Jadi ceritanya, kemarin saya ngubek-ngubek folder bookworm di laptop buat nyari cerpen buat dikirim ke kak rose (anak BIUS) sebagai syarat biar bisa ikutan seminar dan workshop nulis gitu, ini nih keterangan tentang workshopnya:
Nah, diantara deretan file-file itu nemu deh beberapa judul cerpen lama yang saya bahkan udah lupa kapan nulisnya. Alhasil nemu deh satu cerpen yang kayaknya layak buat dikirim diantara cerpen-cerpen sampah yang lain hehehe...
*Tapi jangan tanya ya tentang riwayat cerpen ini, soalnya masa lalu banget nih :p bikinnya aja pas masih jaman SMA masih cupu gitu (padahal sekarang tetep cupu)
A -A –A
Aku tak tahu kapan tepatnya
perasaan itu muncul. Perasaan
yang belum pernah aku rasakan. Seingatku, saat itu aku masih
duduk di bangku kelas 2 SMA. Masa indah dimana aku dan teman-teman merasakan
kesenangan dan kebebasan sebagai remaja berusia 17 tahun. Kira-kira
saat itulah aku mulai merasakan sesuatu yang luar biasa itu. Namanya Arief, dia
baik, dia cerdas, dia tampan, dia sempurna di mataku saat itu. Dan satu lagi, dia wangi. Ya, aku suka padanya.
Suka, senang, kagum, semuanya. Orang menyebutnya ”cinta”, tapi aku tidak,
karena aku pun tak tahu apa itu cinta, apa arti cinta yang sesungguhnya. Yang
jelas, kami dekat. Kami semakin dekat selama satu tahun itu. Aku merasa nyaman di dekatnya walaupun hanya sebatas di dalam kelas. Kami saling
memberi contekan saat ulangan, mengerjakan PR bersama di kelas, dan ngobrol saat jam kosong. Ada satu hal yang masih sangat kuingat
darinya. Dia selalu datang ke sekolah pagi-pagi sekali, kemudian dia berdiri di
depan pintu kelas, menungguku datang. Saat aku datang, dia selalu menyambutku
dengan satu senyuman manis, senyum yang memperlihatkan lesung pipinya yang
membuatnya terlihat semakin tampan. Dia tak bicara sepatah kata pun, mungkin
karena malu. Aku pun juga hanya diam tersipu melihatnya. Ya, hanya sebatas itu,
selebihnya kami tidak pernah terlihat bersama di luar kelas.

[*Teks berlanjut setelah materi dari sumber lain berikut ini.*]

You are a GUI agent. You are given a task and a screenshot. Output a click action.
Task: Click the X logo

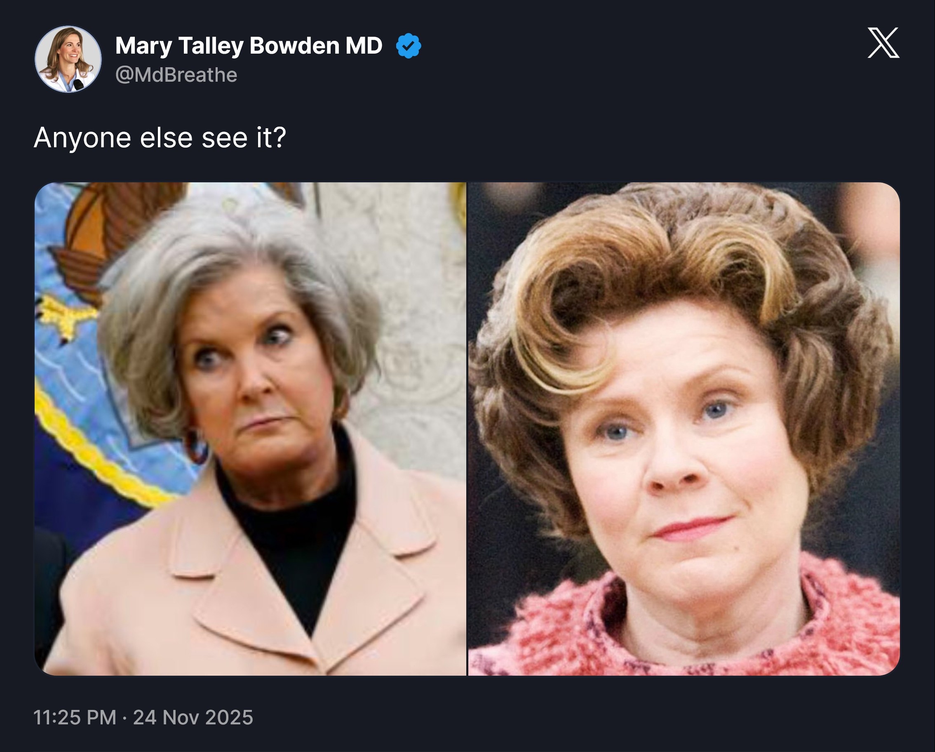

Semuanya tetap berjalan seperti itu hingga saat
kami kuliah. Aku mulai lelah. Ya
mungkin bosan juga menjalani hubungan ini, tapi tunggu-tunggu, hubungan apa? Kami
bahkan tak pernah menjalani hubungan apapun, sampai aku menyadari bahwa kami
hanya teman. Ya, teman, tidak lebih. Dia hanya pernah mengatakan padaku satu
kali bahwa dia berjanji akan menyatakan perasaanya padaku suatu hari nanti dan
dia memintaku untuk menunggu. Aku terus menunggu dan menunggu, tapi hari itu
tak kunjung datang dan aku lelah menunggu, menunggu janjinya selama
bertahun-tahun, itu sungguh melelahkan, menghadapi sebuah ketidakpastian. Ketidakpastian yang tidak
perlu kuperjuangkan lagi dari seseorang yang tidak kunjung menepati janjinya.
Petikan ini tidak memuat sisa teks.